**Task to carry out:**
Reproduce in full, word for word, the passage below on the courts' power to grant relief in the interests of justice.

I shall not attempt a definition of the concept of justice in this
context. I shall simply say that, as I
see the position, the Court
will only come to the assistance of an applicant outside the
provisions of the Rules when the Court
can be satisfied that
justice cannot be properly done unless relief is granted to the
applicant.’
[23]
In
Mukaddam
v Pioneer Foods (Pty) Ltd & others and Pioneer Foods (Pty) Ltd &
others
[14]
in endorsing the provisions of s 173 of the Constitution the
Constitutional Court pronounced as follows:

It
is apparent from the text of the section that it does not only
recognise the courts’ powers to protect and regulate their
own
processes but also their power to develop the common law where
necessary to meet the interests of justice.
The guiding principle
in exercising the powers in the section is the interests of justice’.

**Records shown:**
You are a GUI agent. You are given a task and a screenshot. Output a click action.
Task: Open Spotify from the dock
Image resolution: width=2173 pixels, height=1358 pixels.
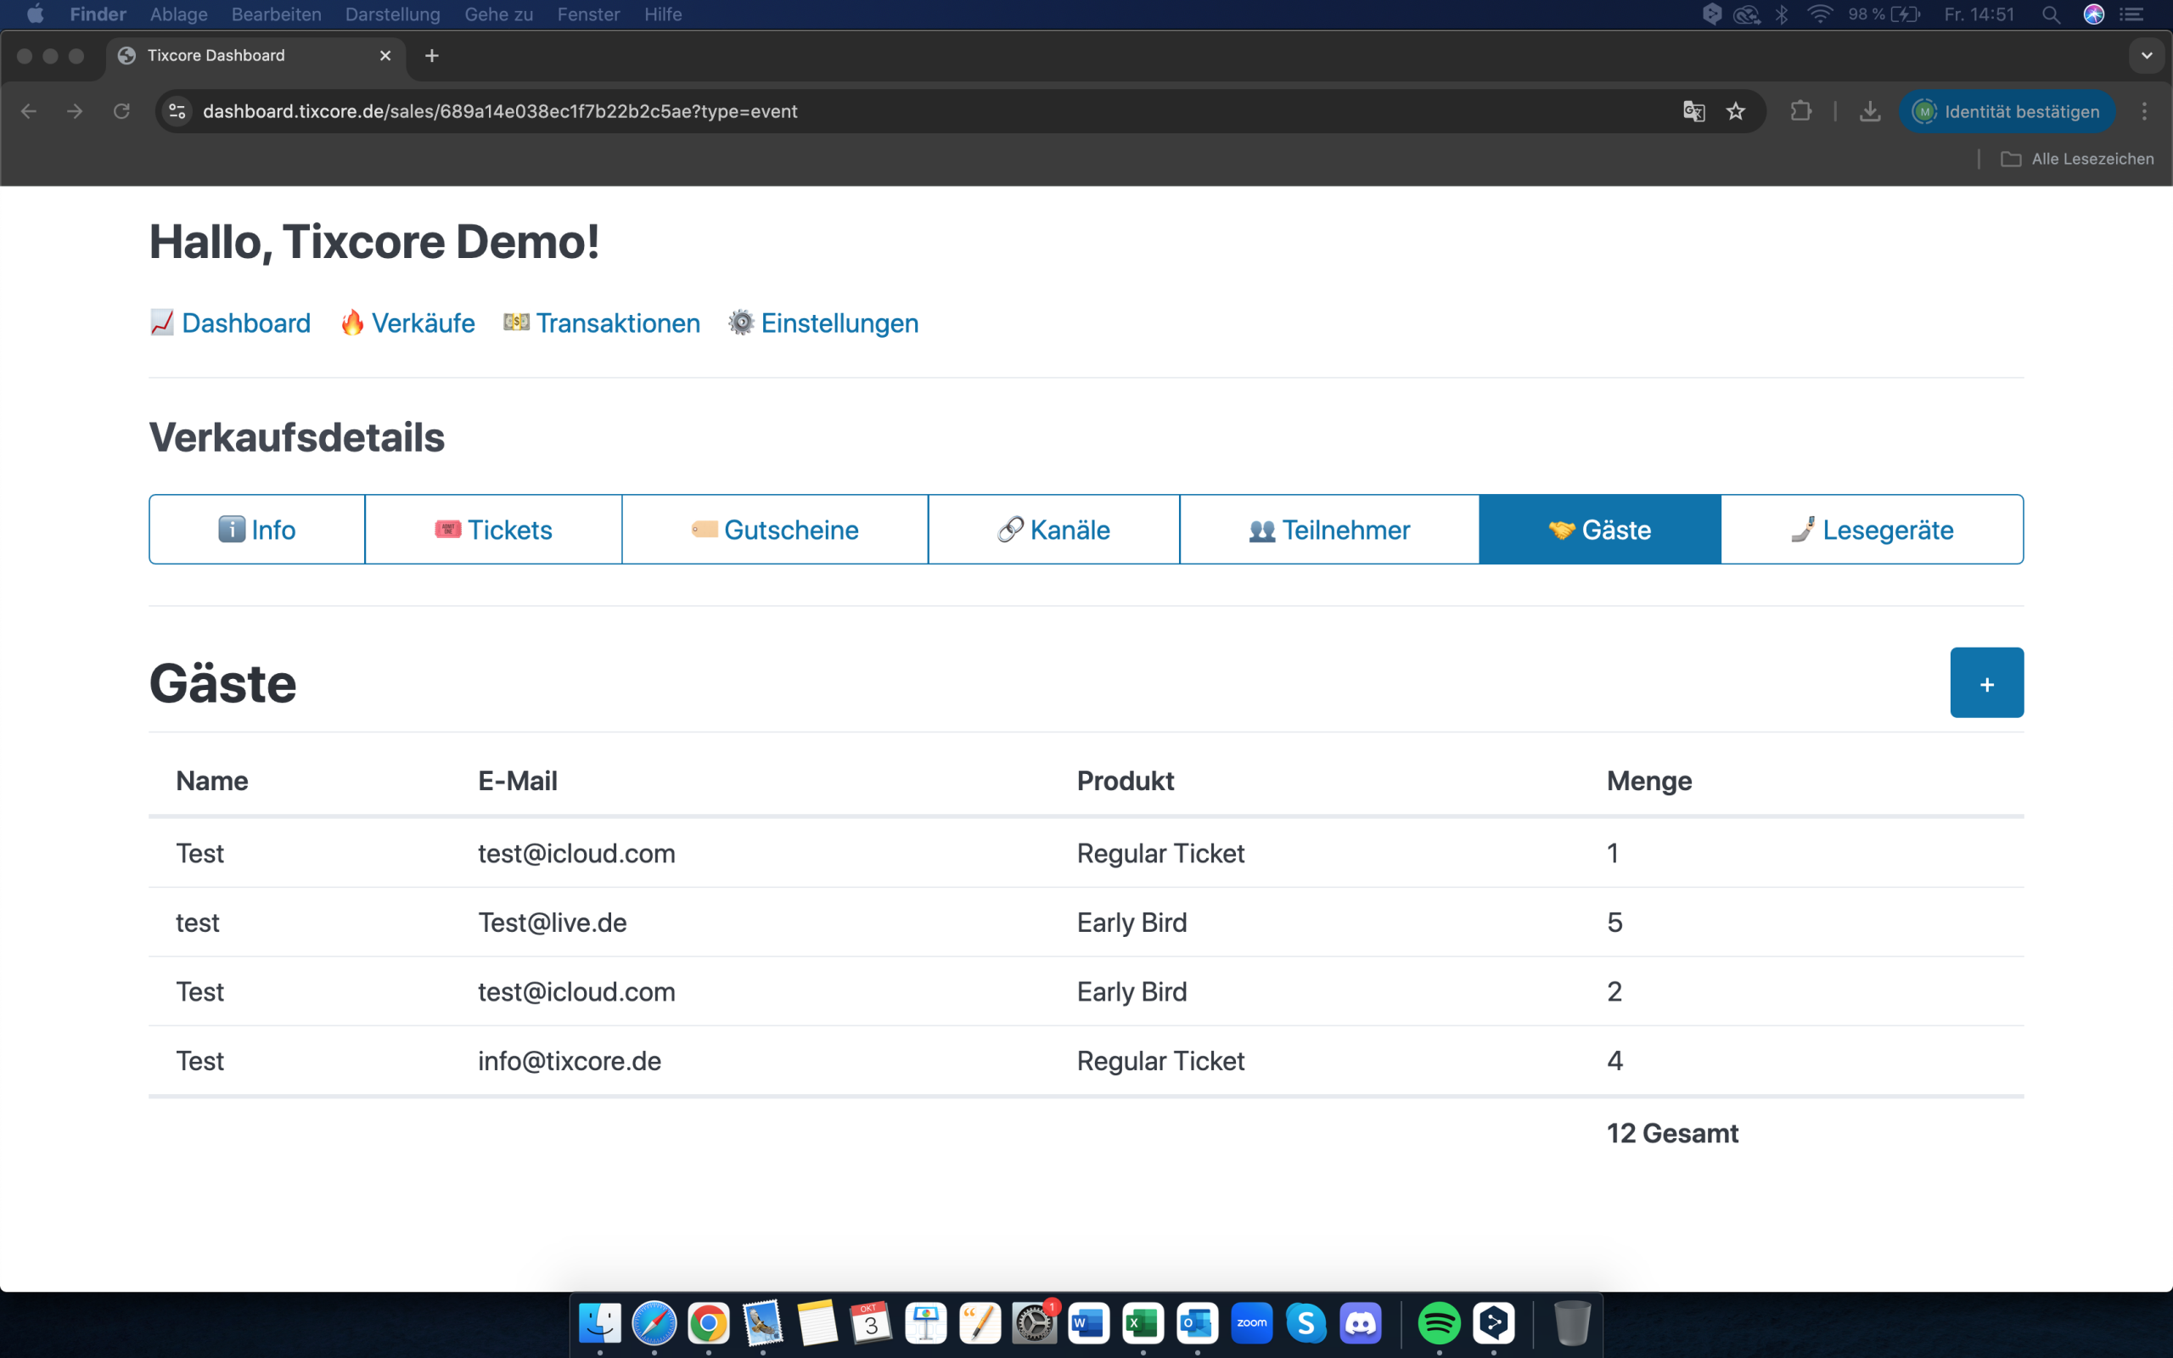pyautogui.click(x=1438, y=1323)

...

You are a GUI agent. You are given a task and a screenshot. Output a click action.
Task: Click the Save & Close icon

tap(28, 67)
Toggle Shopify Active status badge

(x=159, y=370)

**Result of this task:**
I shall not attempt a definition of the concept of justice in this
context. I shall simply say that, as I
see the position, the Court
will only come to the assistance of an applicant outside the
provisions of the Rules when the Court
can be satisfied that
justice cannot be properly done unless relief is granted to the
applicant.’
[23]
In
Mukaddam
v Pioneer Foods (Pty) Ltd & others and Pioneer Foods (Pty) Ltd &
others
[14]
in endorsing the provisions of s 173 of the Constitution the
Constitutional Court pronounced as follows:

It
is apparent from the text of the section that it does not only
recognise the courts’ powers to protect and regulate their
own
processes but also their power to develop the common law where
necessary to meet the interests of justice.
The guiding principle
in exercising the powers in the section is the interests of justice’.